Build a **single‑file** console application that lets the user manage a to‑do list. The program should let you:

Suggested Architecture

  1. Model – a Task class with id, description and completed flag.
  2. Repository – a List<Task> stored in memory; use Files API for persistence.
  3. Service – static methods for add/save/load/delete.
  4. UI loop – a while(true) menu that reads user input with Scanner.

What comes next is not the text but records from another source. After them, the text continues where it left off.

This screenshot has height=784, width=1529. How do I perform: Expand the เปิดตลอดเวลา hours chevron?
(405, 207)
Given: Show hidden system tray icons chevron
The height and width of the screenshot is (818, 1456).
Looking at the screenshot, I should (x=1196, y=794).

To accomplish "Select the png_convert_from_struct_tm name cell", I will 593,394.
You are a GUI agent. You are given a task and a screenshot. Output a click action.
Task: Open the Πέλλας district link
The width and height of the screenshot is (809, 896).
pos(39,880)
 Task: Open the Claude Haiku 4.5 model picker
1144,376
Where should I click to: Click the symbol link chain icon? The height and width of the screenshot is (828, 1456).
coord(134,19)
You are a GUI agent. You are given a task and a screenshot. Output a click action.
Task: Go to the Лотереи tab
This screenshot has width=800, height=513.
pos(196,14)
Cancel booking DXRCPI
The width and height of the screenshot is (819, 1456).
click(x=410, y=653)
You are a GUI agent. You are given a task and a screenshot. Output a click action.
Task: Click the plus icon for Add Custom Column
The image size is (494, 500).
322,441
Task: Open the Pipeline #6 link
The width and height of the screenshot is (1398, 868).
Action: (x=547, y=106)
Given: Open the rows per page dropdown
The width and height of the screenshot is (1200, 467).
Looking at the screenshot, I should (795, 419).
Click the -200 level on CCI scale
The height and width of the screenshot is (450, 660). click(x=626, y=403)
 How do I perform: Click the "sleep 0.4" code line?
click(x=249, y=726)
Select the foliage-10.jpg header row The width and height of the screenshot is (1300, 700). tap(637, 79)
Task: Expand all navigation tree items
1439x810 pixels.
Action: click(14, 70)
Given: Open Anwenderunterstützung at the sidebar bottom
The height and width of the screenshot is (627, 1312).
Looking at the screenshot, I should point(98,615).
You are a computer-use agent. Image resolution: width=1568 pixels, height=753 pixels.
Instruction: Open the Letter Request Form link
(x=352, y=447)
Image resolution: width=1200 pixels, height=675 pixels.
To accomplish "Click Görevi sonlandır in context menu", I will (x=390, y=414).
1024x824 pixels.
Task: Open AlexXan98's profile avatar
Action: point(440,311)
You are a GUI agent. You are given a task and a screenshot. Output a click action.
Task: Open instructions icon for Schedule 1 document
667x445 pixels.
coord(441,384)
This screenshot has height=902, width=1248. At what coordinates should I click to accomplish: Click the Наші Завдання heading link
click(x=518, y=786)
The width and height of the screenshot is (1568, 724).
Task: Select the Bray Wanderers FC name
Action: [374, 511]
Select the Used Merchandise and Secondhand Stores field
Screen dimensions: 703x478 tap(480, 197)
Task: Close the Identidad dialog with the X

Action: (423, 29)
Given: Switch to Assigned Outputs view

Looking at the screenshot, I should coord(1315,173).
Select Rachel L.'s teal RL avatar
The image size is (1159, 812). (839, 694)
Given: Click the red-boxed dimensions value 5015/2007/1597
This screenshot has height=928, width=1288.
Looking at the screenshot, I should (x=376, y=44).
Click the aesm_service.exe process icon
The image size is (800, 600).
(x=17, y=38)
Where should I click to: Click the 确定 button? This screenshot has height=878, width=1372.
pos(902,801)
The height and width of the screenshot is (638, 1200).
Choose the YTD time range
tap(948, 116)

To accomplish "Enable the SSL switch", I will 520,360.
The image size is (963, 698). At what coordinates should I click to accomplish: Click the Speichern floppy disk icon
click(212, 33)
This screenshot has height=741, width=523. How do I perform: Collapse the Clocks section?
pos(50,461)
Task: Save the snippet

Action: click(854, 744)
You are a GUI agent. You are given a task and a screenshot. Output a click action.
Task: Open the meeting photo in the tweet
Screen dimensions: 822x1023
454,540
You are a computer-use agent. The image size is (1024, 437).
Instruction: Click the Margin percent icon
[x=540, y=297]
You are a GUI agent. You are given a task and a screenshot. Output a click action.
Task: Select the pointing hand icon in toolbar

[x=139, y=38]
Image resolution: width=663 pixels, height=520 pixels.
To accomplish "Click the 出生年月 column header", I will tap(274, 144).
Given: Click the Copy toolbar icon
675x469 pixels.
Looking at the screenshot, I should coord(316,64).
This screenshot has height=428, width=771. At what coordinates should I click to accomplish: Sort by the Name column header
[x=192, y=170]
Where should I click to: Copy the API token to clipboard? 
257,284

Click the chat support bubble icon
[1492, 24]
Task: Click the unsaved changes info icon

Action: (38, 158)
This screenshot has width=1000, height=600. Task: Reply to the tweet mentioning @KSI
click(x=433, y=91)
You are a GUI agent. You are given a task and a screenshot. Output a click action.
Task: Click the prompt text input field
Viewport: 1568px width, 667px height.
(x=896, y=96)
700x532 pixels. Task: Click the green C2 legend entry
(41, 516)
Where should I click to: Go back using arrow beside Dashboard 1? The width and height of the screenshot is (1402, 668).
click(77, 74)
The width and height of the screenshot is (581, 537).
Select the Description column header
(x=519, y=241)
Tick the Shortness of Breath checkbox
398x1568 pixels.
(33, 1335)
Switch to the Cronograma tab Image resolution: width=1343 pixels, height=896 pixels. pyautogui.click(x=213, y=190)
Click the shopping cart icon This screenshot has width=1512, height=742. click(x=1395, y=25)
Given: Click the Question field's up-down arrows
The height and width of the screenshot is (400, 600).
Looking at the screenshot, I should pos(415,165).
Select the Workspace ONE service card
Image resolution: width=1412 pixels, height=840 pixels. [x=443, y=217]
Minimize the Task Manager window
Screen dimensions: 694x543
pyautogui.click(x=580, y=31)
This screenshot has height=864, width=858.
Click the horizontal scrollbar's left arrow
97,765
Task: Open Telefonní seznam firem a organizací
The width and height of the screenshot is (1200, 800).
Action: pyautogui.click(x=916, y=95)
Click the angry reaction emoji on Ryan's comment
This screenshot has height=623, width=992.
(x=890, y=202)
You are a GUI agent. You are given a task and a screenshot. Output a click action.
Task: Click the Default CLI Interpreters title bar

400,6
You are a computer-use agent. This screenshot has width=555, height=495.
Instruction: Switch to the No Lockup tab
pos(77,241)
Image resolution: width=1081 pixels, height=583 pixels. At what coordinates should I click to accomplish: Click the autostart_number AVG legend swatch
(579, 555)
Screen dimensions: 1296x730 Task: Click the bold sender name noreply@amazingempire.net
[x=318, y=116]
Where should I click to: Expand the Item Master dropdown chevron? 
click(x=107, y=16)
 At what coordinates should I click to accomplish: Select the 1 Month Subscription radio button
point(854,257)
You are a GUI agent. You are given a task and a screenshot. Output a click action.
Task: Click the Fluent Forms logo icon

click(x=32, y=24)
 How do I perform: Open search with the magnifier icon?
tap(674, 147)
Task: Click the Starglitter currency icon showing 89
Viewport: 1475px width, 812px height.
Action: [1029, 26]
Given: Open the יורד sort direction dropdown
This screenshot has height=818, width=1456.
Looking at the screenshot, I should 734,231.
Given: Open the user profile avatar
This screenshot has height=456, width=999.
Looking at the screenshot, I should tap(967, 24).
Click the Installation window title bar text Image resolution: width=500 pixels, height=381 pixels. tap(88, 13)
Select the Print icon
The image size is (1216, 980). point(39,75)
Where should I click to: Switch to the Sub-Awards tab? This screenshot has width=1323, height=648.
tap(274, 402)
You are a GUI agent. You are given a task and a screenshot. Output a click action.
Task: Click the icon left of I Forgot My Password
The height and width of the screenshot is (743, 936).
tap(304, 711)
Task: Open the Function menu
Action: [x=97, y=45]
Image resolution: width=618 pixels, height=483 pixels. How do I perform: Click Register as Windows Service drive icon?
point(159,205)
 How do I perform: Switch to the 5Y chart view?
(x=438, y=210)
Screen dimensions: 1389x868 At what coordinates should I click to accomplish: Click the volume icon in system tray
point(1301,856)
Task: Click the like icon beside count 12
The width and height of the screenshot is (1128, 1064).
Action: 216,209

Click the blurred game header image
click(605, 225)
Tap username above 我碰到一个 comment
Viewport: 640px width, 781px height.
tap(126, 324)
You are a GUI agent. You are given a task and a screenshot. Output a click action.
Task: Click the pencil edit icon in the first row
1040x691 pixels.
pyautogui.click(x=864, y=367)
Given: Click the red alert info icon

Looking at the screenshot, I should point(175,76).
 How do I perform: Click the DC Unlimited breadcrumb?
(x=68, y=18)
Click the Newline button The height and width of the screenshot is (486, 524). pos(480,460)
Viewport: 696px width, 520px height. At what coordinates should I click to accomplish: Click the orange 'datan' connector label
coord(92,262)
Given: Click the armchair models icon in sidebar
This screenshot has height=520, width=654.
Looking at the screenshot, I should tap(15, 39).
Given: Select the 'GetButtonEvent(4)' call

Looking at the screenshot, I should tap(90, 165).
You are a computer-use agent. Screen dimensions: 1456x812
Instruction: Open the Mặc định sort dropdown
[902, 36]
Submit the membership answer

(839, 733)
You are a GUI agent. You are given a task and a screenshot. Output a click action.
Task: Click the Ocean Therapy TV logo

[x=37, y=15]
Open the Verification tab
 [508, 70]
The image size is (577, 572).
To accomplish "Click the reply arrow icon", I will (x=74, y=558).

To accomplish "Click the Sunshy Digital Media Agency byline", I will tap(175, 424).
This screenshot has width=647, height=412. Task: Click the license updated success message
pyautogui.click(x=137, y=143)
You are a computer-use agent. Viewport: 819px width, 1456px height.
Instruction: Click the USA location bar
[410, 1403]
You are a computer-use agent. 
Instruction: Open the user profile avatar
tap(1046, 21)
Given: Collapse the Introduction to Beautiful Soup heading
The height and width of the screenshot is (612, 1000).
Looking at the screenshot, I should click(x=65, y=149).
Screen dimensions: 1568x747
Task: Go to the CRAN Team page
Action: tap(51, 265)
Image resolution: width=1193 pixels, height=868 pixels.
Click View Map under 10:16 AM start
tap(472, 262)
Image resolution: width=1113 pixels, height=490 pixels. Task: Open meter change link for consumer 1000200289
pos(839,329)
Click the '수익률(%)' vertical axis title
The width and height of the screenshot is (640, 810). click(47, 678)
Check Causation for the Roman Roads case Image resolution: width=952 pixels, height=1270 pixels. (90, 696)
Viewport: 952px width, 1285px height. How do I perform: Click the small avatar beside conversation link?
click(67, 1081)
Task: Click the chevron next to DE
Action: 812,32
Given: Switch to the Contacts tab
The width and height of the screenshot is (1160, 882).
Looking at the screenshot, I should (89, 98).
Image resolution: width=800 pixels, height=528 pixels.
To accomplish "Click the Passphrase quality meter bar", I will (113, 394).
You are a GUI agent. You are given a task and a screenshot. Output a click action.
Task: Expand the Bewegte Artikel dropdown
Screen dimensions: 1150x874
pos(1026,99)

Starter Code (you’ll flesh it out)

TodoApp.java
import java.util.*;
import java.nio.file.*;

class Task {
    private static int counter = 1;
    private final int id;
    private String description;
    private boolean done;

    public Task(String description) {
        this.id = counter++;
        this.description = description;
        this.done = false;
    }

    public int getId() { return id; }
    public String getDescription() { return description; }
    public boolean isDone() { return done; }
    public void toggle() { done = !done; }

    public String serialize() {
        return id + "," + description.replaceAll(",", "\\,") + "," + done;
    }

    public static Task deserialize(String line) {
        String[] parts = line.split(",", 3);
        Task t = new Task(parts[1]);
        t.id = Integer.parseInt(parts[0]);          // reset id
        t.done = Boolean.parseBoolean(parts[2]);
        return t;
    }
}

public class TodoApp {
    private static final Path FILE = Paths.get("tasks.txt");
    private static final List<Task> tasks = new ArrayList<>();

    public static void main(String[] args) throws Exception {
        load();
        Scanner sc = new Scanner(System.in);
        while (true) {
            System.out.println("\n--- To‑Do List ---");
            tasks.forEach(t -> System.out.println(t.getId() + ". [" + (t.isDone() ? "x" : " ") + "] " + t.getDescription()));
            System.out.println("\nChoose: (a)dd, (t)oggle, (d)elete, (q)uit");
            String cmd = sc.nextLine().trim().toLowerCase();
            switch (cmd) {
                case "a":
                    System.out.print("Enter description: ");
                    String desc = sc.nextLine();
                    tasks.add(new Task(desc));
                    break;
                case "t":
                    System.out.print("Id to toggle: ");
                    int id = Integer.parseInt(sc.nextLine());
                    tasks.stream()
                         .filter(t -> t.getId() == id)
                         .findFirst()
                         .ifPresent(Task::toggle);
                    break;
                case "d":
                    System.out.print("Id to delete: ");
                    int delId = Integer.parseInt(sc.nextLine());
                    tasks.removeIf(t -> t.getId() == delId);
                    break;
                case "q":
                    save();
                    System.out.println("Good‑bye!");
                    return;
                default:
                    System.out.println("Unknown command");
            }
        }
    }

    private static void load() throws Exception {
        if (Files.exists(FILE)) {
            Files.lines(FILE).forEach(l -> tasks.add(Task.deserialize(l)));
        }
    }

    private static void save() throws Exception {
        List<String> lines = new ArrayList<>();
        tasks.forEach(t -> lines.add(t.serialize()));
        Files.write(FILE, lines);
    }
}

What You’ll Demonstrate

🎯 Final Challenge

Extend the app with:

  1. A priority field (enum LOW/MEDIUM/HIGH) and sort the output by priority.
  2. Use java.time.LocalDate to add a due‑date, and display overdue tasks.
  3. Write JUnit tests for the Task class and the persistence logic.